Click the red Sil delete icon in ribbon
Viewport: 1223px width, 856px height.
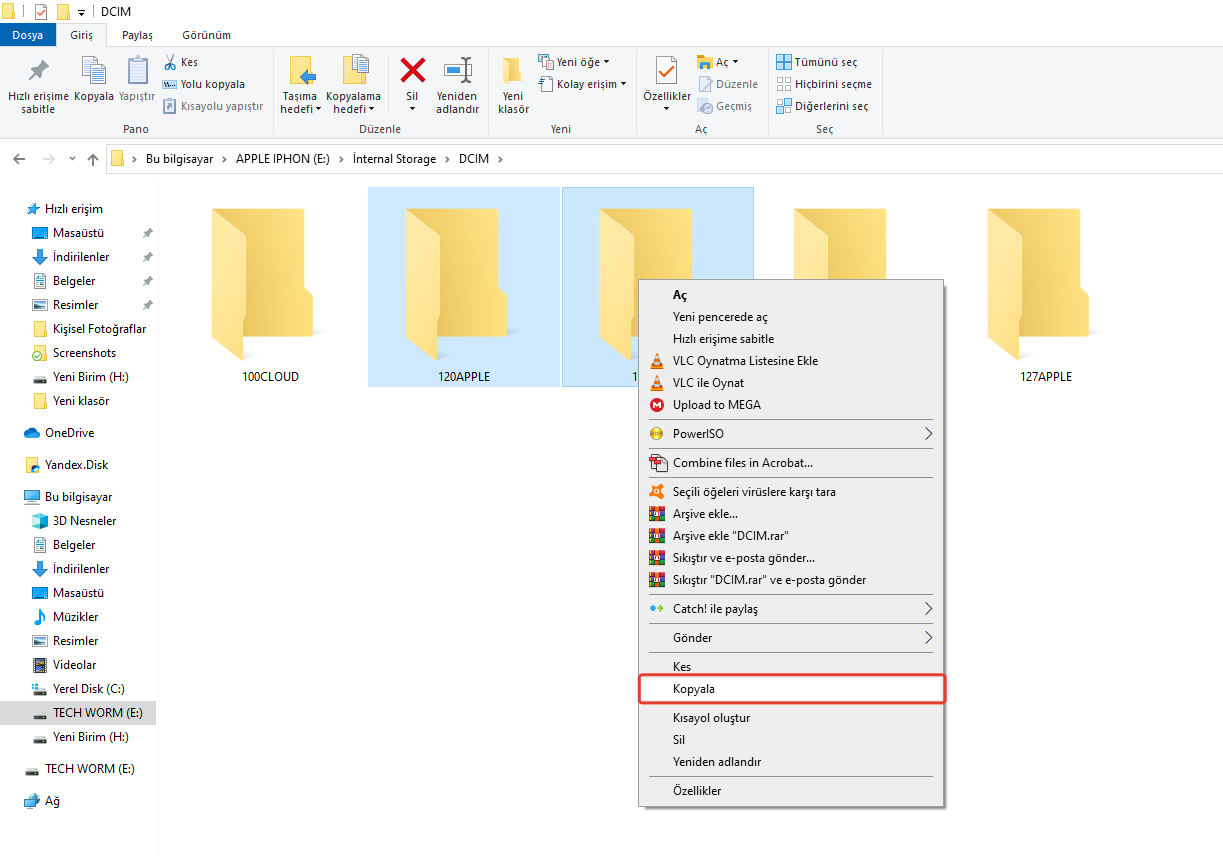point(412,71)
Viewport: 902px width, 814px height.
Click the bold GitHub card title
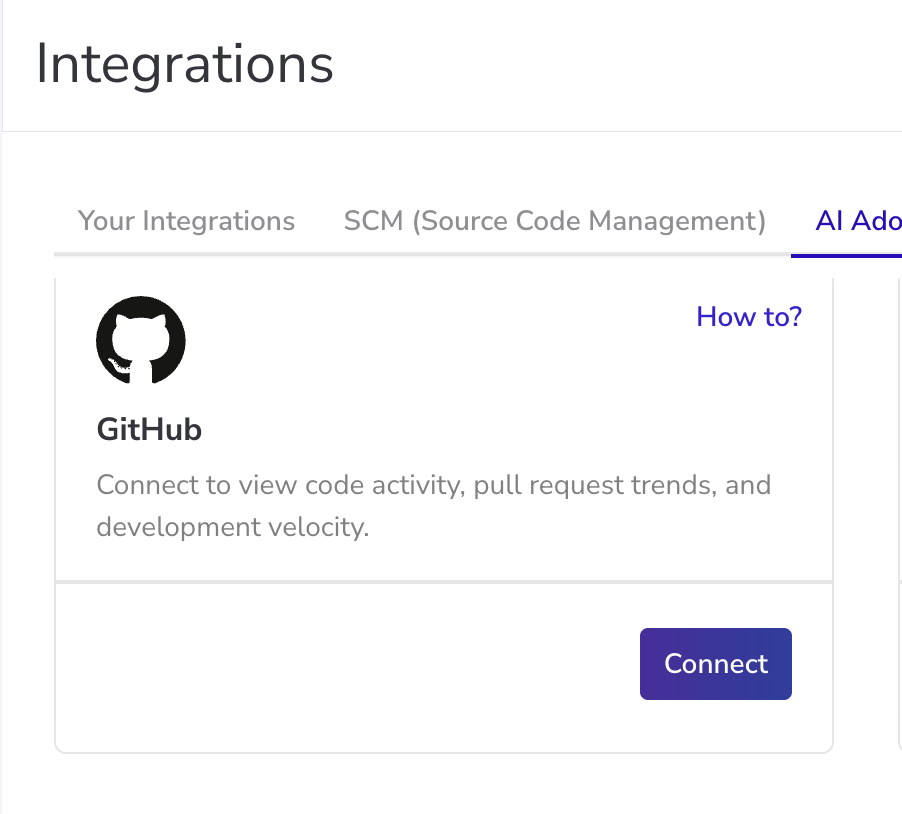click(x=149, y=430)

============================================================

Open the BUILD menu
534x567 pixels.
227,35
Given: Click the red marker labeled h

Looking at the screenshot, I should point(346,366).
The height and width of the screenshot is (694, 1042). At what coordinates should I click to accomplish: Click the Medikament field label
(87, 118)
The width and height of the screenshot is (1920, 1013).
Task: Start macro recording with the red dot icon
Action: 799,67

============================================================

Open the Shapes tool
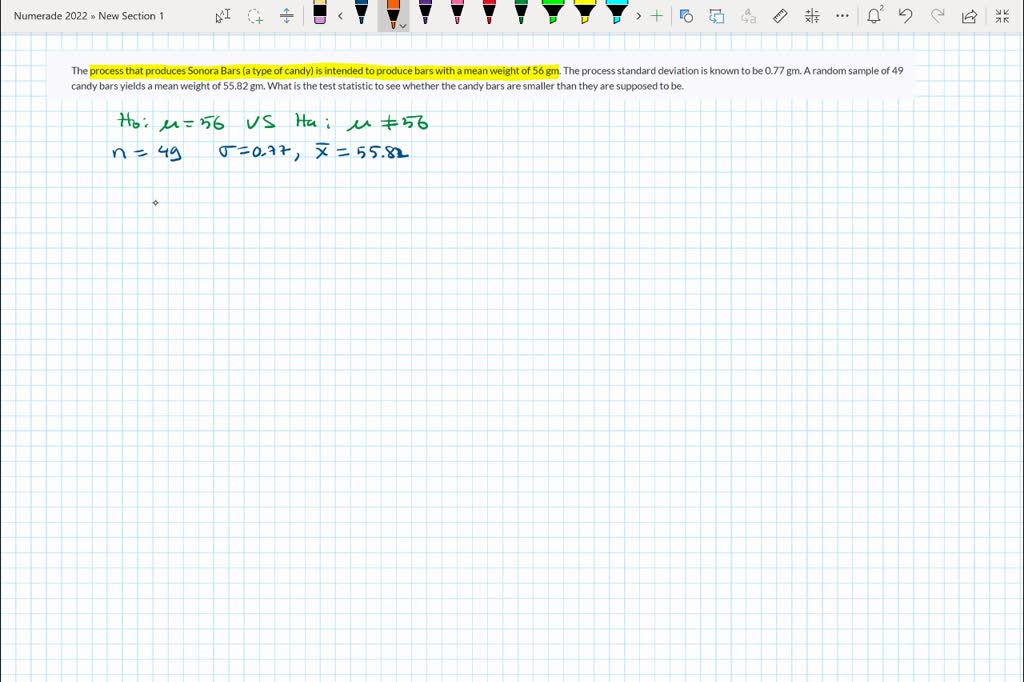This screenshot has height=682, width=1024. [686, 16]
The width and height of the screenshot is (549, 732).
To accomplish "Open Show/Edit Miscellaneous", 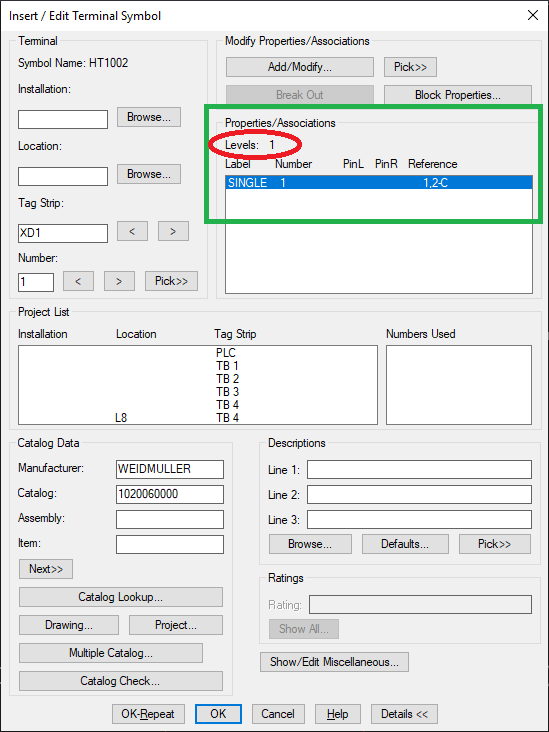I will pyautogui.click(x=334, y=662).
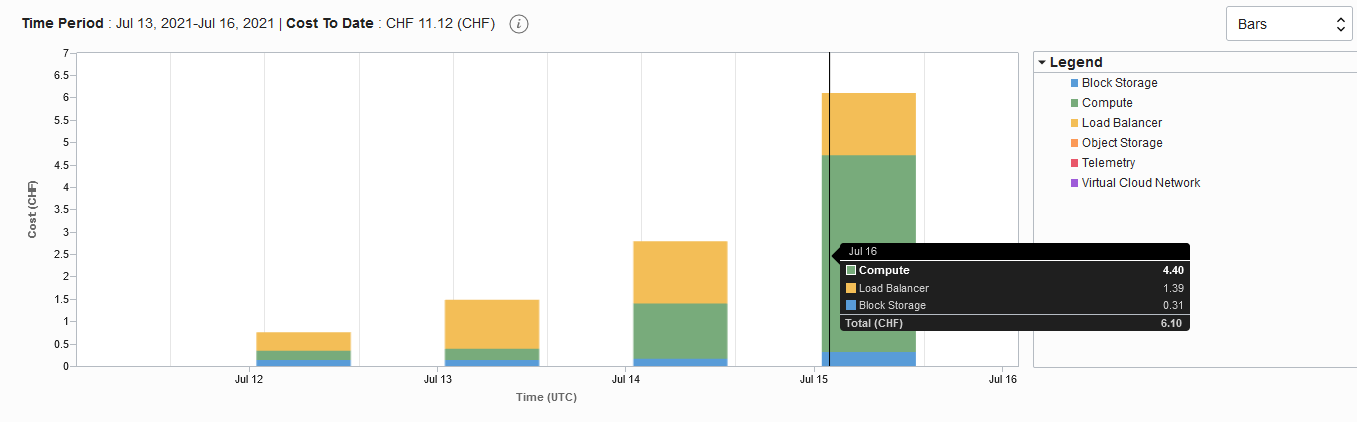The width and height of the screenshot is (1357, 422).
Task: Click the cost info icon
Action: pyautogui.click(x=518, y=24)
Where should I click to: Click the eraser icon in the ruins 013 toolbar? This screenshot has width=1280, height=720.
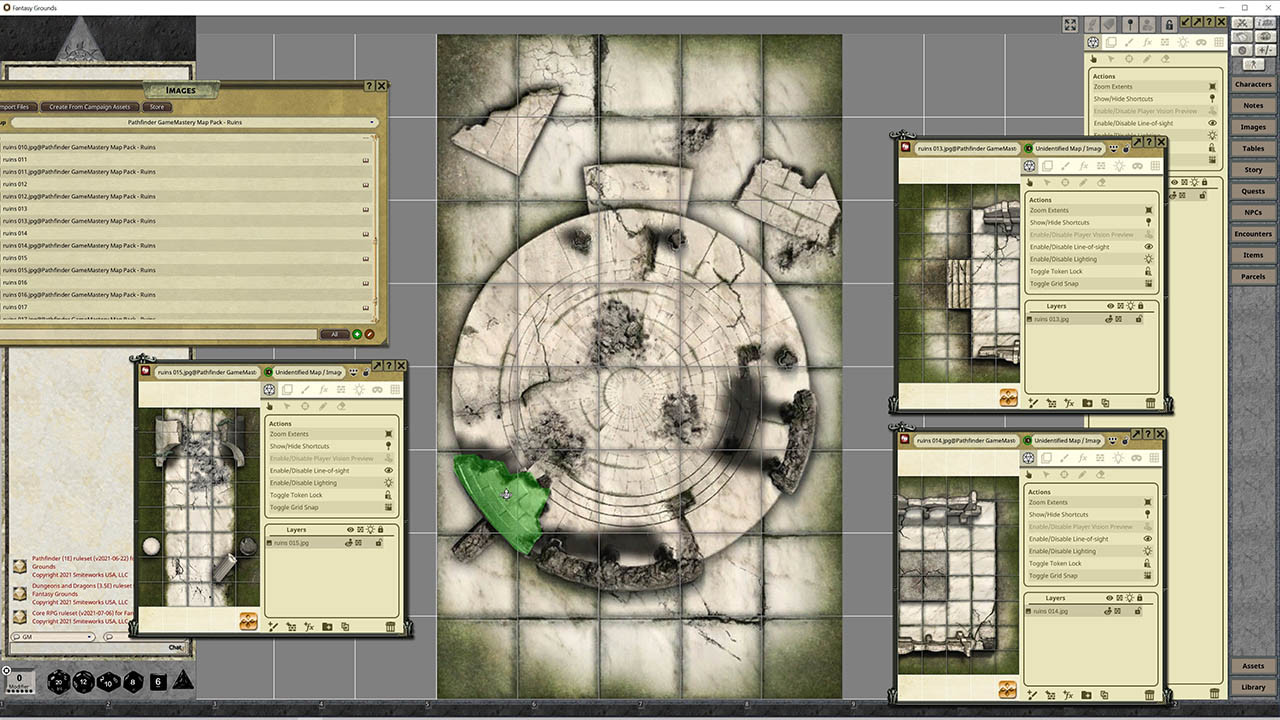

============================================================

*What you have to do*
Copy needed, without pictures: the lines of the listing above from the line containing "Open the Shapes tool" up to and including the line containing "The width and height of the screenshot is (549, 732).", set down exactly.

*The completed task*
Open the Shapes tool
This screenshot has height=682, width=1024. [686, 16]
The width and height of the screenshot is (549, 732).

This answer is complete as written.